● WHAT YOU HAVE TO DO:
Reproduce each entry exactly.

● PROVIDED DATA:

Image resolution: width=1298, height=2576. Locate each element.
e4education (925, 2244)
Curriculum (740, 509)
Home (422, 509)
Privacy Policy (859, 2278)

● TASK SOLUTION:
Image resolution: width=1298, height=2576. Locate each element.
e4education (925, 2244)
Curriculum (740, 509)
Home (422, 509)
Privacy Policy (859, 2278)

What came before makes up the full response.